La divulgation que Twitter n'a jamais eu à faire
Le 4 août, SpaceX a déposé son premier rapport financier en tant que société cotée, quatre ans après qu'Elon Musk a payé 44 milliards de dollars pour retirer Twitter de la bourse et la soustraire à toute divulgation publique. Enfouie dans ce rapport se trouvait une ligne que l'entreprise n'avait plus eu à publier depuis octobre 2022 : les revenus publicitaires de X. Le chiffre était de 367 millions de dollars pour le deuxième trimestre 2026, intégré dans le segment intelligence artificielle de SpaceX, le premier chiffre audité sur l'activité publicitaire de X en près de quatre ans.

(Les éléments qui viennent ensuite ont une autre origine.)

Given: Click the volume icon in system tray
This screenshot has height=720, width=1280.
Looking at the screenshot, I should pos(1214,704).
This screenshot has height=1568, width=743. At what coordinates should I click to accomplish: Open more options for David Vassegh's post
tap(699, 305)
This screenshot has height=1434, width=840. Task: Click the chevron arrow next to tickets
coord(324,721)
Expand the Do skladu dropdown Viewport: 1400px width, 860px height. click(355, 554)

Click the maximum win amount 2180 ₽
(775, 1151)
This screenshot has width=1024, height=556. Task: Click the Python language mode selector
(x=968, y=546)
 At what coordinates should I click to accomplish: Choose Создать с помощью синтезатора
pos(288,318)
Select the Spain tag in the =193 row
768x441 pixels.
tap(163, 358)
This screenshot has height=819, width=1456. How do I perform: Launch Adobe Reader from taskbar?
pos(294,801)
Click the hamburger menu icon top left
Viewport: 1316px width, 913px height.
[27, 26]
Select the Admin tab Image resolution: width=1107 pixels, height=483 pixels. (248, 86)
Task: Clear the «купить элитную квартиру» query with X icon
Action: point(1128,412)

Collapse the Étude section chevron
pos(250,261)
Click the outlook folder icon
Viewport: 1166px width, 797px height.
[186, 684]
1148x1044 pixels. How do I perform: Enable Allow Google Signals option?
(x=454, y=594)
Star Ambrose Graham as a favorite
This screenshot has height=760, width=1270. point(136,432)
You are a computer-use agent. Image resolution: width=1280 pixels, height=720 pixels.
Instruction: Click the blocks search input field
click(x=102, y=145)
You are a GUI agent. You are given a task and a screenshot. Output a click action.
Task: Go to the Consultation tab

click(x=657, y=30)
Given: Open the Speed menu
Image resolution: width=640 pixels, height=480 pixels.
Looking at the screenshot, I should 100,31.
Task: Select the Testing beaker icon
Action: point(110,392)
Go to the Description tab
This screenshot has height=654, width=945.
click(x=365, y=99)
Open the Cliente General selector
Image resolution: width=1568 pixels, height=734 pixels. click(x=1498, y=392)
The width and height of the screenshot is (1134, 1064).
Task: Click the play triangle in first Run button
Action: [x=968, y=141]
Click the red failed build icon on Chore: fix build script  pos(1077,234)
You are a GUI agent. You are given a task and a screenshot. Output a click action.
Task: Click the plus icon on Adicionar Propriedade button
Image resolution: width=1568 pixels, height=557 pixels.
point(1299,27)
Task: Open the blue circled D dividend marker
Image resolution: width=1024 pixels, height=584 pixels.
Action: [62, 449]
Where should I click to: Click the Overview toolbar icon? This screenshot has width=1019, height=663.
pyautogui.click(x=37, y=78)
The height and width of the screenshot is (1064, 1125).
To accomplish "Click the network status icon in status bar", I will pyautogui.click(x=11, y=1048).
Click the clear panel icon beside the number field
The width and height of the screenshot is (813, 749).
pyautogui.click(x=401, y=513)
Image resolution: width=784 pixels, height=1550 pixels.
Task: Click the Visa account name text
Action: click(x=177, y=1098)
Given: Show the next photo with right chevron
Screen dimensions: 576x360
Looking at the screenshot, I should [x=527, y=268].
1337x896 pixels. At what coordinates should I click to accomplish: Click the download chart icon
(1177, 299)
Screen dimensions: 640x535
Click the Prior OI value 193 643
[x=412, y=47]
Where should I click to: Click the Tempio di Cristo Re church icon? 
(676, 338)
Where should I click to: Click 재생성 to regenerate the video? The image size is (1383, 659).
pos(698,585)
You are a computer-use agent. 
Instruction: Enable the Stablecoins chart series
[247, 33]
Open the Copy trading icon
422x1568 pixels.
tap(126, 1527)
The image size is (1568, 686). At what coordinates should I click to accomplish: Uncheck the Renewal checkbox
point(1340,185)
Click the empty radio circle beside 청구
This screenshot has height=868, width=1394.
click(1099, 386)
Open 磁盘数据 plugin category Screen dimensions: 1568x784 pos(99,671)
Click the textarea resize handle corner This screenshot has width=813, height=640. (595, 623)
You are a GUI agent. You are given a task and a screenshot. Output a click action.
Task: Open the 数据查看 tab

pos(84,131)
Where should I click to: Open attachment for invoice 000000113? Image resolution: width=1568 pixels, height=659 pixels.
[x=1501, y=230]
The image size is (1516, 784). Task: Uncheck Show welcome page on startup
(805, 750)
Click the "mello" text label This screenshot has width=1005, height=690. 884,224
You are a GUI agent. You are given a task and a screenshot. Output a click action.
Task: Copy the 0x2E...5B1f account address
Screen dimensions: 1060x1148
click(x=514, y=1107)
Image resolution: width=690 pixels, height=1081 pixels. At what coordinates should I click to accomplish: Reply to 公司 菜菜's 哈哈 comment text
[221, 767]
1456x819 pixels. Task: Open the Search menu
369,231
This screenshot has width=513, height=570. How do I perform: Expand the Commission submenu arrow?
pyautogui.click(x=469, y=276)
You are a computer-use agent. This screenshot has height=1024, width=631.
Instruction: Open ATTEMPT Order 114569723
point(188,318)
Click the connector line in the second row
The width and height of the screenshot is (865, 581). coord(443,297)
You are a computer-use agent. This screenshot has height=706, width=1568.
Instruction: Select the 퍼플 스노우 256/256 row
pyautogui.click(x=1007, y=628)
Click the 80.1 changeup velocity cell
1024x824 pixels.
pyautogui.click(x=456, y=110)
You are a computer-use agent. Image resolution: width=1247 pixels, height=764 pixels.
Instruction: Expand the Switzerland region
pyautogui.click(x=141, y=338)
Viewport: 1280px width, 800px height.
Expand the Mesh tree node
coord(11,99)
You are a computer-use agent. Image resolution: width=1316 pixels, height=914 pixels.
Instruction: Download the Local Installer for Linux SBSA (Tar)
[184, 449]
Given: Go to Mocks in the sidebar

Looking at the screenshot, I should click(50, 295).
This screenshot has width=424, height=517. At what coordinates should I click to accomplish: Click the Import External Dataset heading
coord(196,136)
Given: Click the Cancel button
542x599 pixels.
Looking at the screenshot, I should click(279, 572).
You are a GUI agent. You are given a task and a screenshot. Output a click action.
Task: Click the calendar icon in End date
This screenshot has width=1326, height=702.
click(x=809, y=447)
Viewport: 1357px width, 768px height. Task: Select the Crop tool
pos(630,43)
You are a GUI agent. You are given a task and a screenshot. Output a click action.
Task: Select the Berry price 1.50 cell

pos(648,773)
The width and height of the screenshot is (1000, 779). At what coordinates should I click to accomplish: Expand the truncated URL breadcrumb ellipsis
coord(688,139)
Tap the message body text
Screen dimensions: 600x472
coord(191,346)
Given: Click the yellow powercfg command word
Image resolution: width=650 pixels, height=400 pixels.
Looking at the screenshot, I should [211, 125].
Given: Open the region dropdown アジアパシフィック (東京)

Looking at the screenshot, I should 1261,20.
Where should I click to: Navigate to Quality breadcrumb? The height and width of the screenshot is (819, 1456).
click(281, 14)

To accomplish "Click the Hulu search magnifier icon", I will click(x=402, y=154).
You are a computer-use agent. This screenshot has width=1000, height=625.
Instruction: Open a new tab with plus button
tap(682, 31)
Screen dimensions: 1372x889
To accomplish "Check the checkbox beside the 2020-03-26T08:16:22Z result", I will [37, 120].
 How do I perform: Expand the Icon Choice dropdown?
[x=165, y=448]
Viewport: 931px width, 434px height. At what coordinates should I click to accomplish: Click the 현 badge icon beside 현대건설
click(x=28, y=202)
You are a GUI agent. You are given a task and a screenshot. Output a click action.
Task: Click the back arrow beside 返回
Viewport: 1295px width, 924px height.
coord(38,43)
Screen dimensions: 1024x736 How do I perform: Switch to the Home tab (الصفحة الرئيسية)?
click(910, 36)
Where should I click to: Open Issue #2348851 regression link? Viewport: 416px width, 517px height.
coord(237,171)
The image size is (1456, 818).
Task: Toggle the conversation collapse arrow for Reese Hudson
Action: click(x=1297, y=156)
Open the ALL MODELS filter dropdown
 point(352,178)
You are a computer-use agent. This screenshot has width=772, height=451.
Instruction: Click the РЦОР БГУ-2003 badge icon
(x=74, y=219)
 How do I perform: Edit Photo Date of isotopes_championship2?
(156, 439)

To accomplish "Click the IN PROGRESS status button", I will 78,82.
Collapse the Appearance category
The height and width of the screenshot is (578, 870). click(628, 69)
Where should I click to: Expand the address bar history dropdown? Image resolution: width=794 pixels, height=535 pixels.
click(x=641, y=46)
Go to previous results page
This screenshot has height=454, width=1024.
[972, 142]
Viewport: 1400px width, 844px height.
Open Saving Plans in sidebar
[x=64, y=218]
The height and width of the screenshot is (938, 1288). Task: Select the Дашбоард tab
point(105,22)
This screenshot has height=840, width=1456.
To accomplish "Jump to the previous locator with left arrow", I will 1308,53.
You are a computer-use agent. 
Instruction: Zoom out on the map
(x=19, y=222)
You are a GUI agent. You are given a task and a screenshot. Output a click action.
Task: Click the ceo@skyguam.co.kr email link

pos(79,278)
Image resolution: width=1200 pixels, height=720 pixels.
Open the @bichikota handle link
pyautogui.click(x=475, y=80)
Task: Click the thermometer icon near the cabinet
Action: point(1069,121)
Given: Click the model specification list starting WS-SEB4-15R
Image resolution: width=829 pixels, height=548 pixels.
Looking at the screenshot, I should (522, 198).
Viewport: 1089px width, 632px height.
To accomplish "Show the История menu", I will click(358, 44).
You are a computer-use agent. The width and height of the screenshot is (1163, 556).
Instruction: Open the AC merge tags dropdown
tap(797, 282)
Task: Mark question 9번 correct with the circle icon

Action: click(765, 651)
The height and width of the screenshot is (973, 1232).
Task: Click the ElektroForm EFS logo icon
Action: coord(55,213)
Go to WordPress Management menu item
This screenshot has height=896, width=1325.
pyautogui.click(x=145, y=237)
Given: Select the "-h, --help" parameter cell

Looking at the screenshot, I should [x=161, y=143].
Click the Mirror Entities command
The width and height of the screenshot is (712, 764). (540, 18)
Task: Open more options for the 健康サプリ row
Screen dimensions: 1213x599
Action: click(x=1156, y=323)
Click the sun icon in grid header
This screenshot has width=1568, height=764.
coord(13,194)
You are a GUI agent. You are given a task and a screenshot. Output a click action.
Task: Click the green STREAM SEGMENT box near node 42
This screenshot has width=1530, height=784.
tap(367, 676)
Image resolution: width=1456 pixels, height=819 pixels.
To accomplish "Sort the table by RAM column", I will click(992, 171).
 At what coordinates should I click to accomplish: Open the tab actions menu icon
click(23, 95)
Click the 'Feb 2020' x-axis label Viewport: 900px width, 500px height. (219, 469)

Ce chiffre n'existe qu'à cause d'un enchaînement inhabituel d'opérations d'entreprise. X a été intégrée à xAI, la société d'intelligence artificielle de Musk, en mars 2025. En février 2026, xAI elle-même a été absorbée par SpaceX lors d'une fusion payée entièrement en actions, valorisant l'ensemble à 1,25 mille milliards de dollars. SpaceX s'est ensuite introduite au Nasdaq le 12 juin, dans la plus grande introduction en bourse jamais enregistrée, ce qui signifie que son premier rapport trimestriel en tant que société cotée, couvrant avril à juin, devait pour la première fois depuis le retrait de la bourse inclure les résultats de X.
La promesse qui a couru quatre ans sans aucun chiffre pour la vérifier
Pourquoi c'est important : le dernier trimestre publié par Twitter avant l'accord, le deuxième de 2022, affichait des revenus publicitaires de 1,08 milliard de dollars. Le chiffre de X de 367 millions au deuxième trimestre 2026 représente une baisse d'environ 66%, les deux tiers de l'activité publicitaire envolés. Les revenus publicitaires annuels étaient déjà tombés de 4,5 milliards de dollars en 2022 à environ 2,2 milliards en 2023, après qu'une vague de grands annonceurs, dont Unilever, Mars et CVS Health, a suspendu ses dépenses pour des raisons de sécurité de marque et de modération des contenus. X a poursuivi ces annonceurs et l'alliance sectorielle GARM pour cette suspension, la qualifiant de boycott illégal ; un juge fédéral a rejeté l'affaire avec préjudice en 2025, jugeant qu'elle ne constituait pas une action en justice valable.
Rien de tout cela n'a arrêté les promesses de croissance. Lorsque Musk cherchait un financement pour le rachat de 2022, il a dit aux investisseurs que les revenus publicitaires de X passeraient de 4,5 milliards de dollars en 2021 à 12 milliards d'ici 2027. Au rythme actuel de 367 millions par trimestre, soit environ 1,5 milliard sur une base annuelle, X n'en est qu'au huitième de cette promesse, avec un seul an restant pour l'atteindre. Pendant quatre ans, un dirigeant devant décider de maintenir ou d'augmenter son budget publicitaire sur X n'a eu aucun chiffre audité pour vérifier cette affirmation, seulement les tableaux de bord et les déclarations publiques de l'entreprise elle-même. L'affirmation était invérifiable, et invérifiable n'est pas la même chose que vraie.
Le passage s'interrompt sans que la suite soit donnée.